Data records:
━━━━━━━━━━━━━━━━━━━━

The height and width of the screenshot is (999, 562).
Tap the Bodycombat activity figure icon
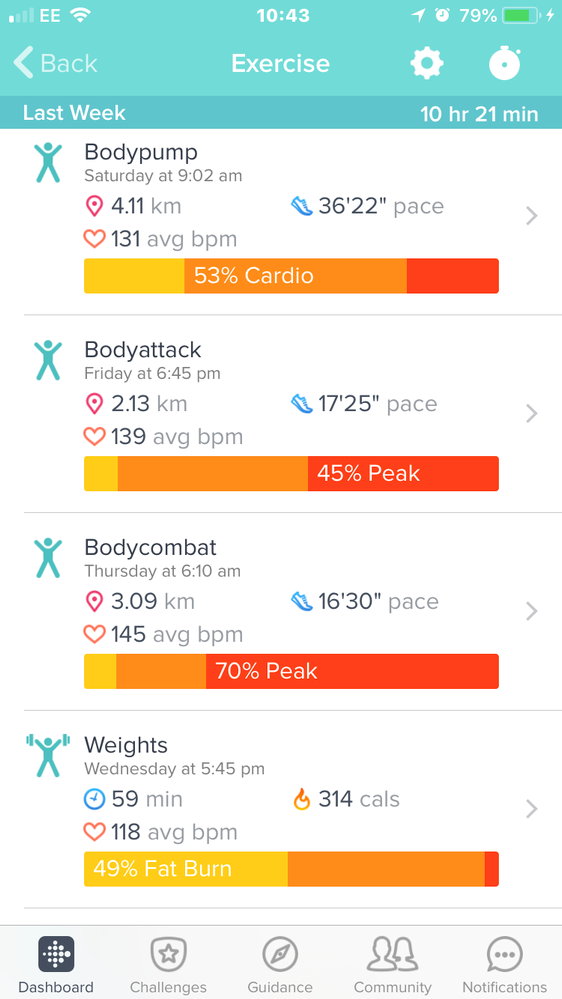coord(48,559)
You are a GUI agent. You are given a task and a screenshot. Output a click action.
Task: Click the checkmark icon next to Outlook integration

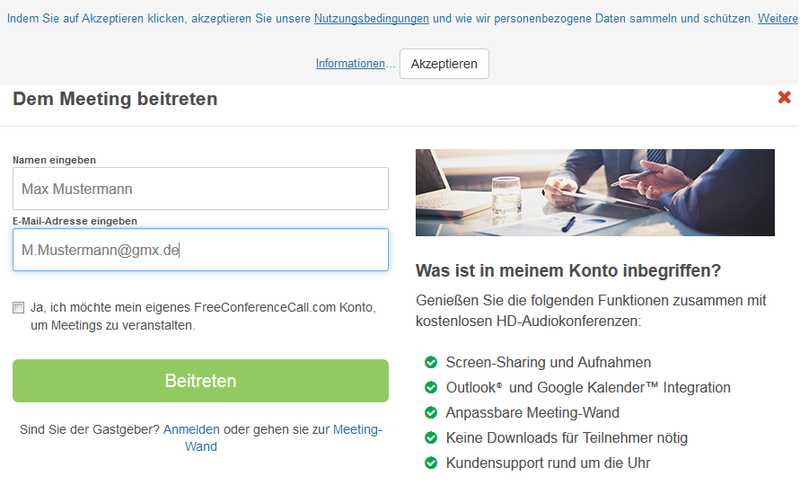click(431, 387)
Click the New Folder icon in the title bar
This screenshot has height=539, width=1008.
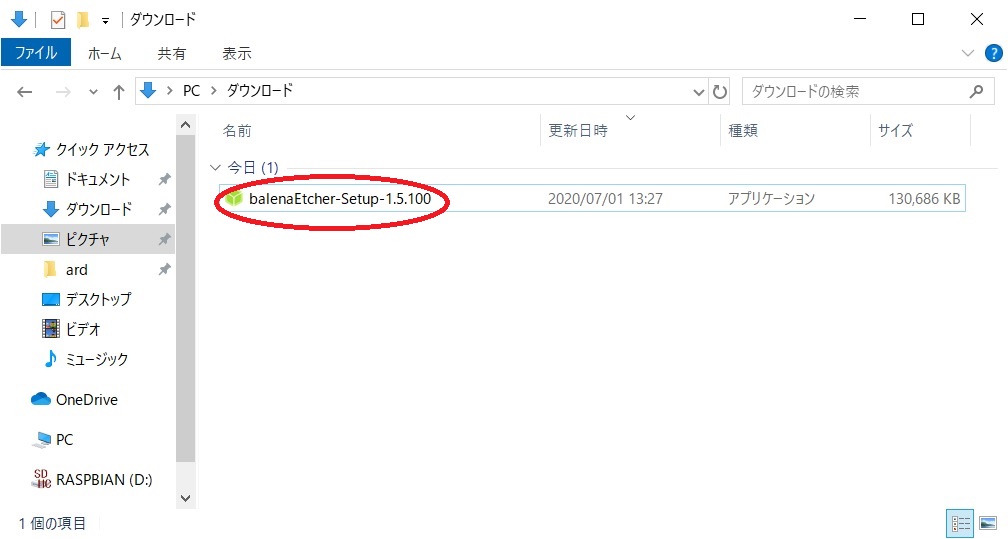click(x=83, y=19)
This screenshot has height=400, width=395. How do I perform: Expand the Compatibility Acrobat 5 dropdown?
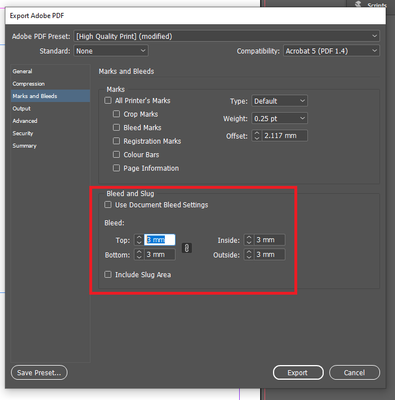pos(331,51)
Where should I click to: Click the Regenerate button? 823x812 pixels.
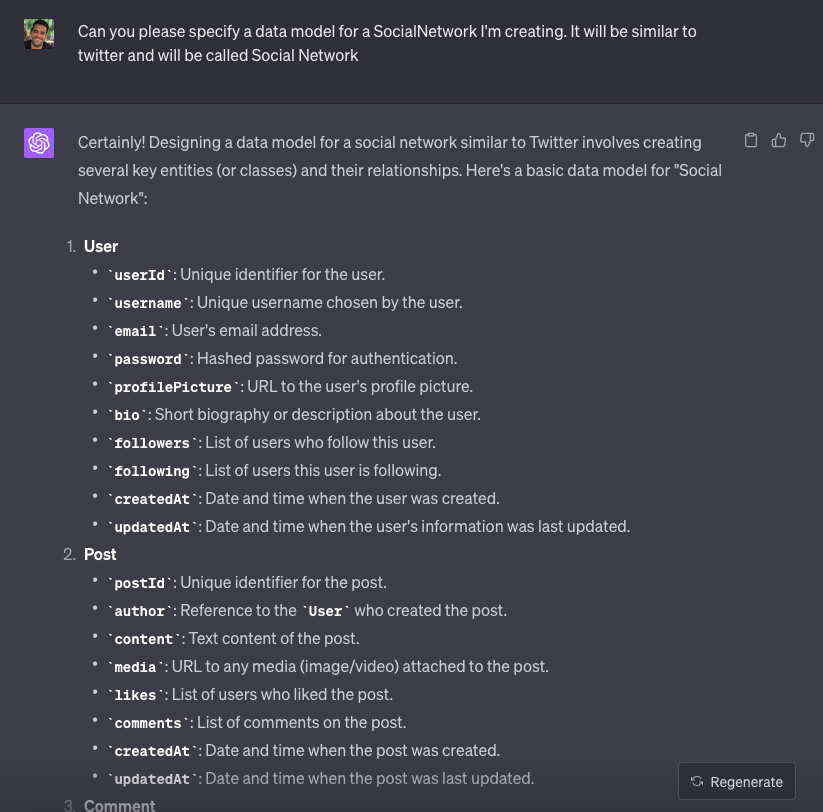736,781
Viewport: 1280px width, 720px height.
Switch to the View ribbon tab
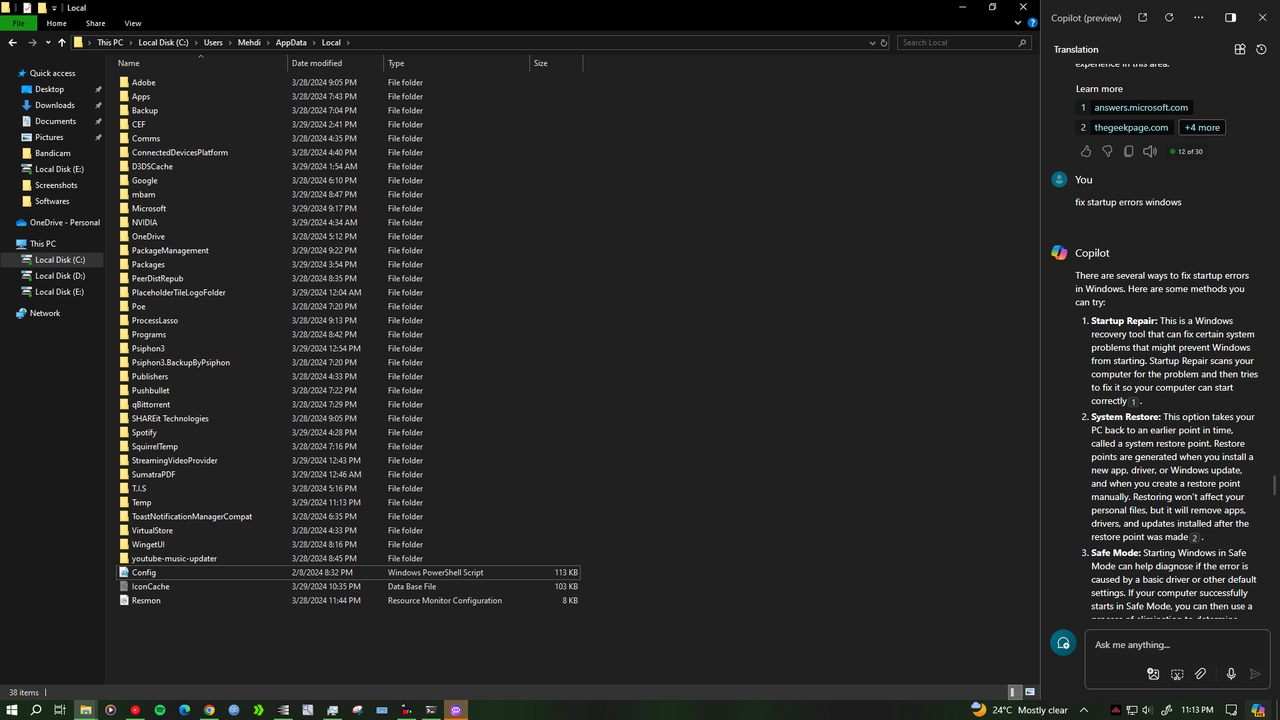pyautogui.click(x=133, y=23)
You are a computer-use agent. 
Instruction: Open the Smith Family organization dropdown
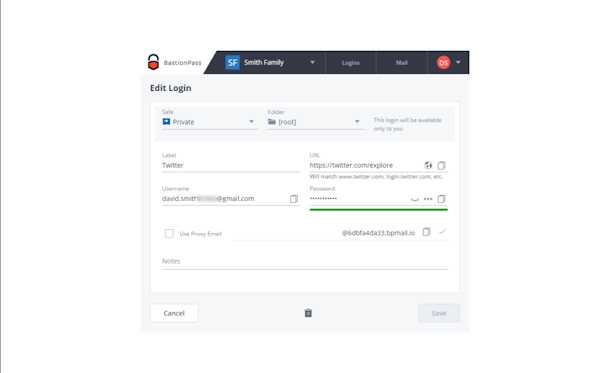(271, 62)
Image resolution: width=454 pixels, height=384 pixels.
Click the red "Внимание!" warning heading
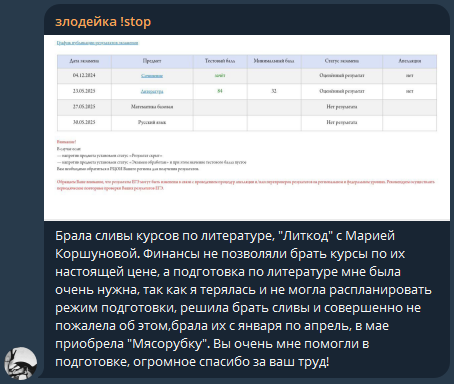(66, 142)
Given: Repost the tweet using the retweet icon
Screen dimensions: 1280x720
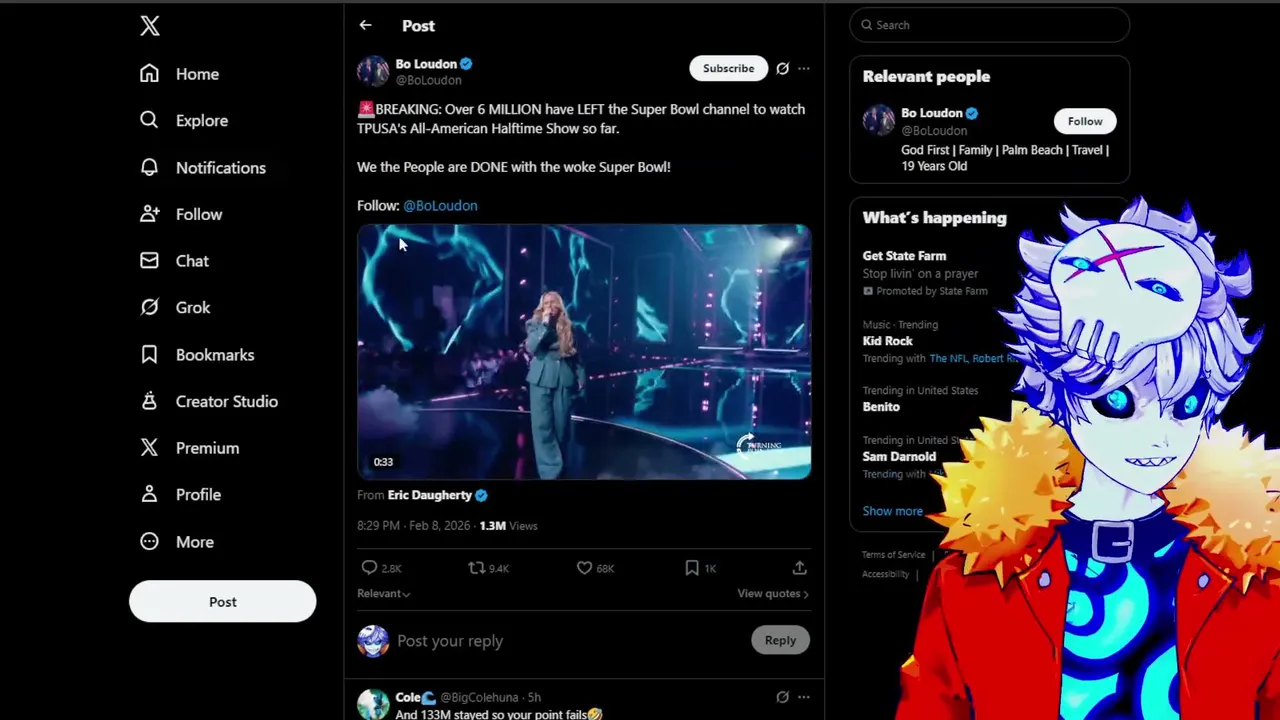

━━━━━━━━━━━━━━━━━━━━

What the exercise asks:
All that belongs in the answer is the lines from the line with "Switch to the View ribbon tab" through the closing line of the entries, inclusive, transcribed exactly and free of pictures.

Output of the exercise:
Switch to the View ribbon tab
pyautogui.click(x=133, y=23)
You are a computer-use agent. 
Instruction: Open the Smith Family organization dropdown
(271, 62)
Image resolution: width=454 pixels, height=384 pixels.
Click the red "Внимание!" warning heading
(66, 142)
Given: Repost the tweet using the retweet icon
Screen dimensions: 1280x720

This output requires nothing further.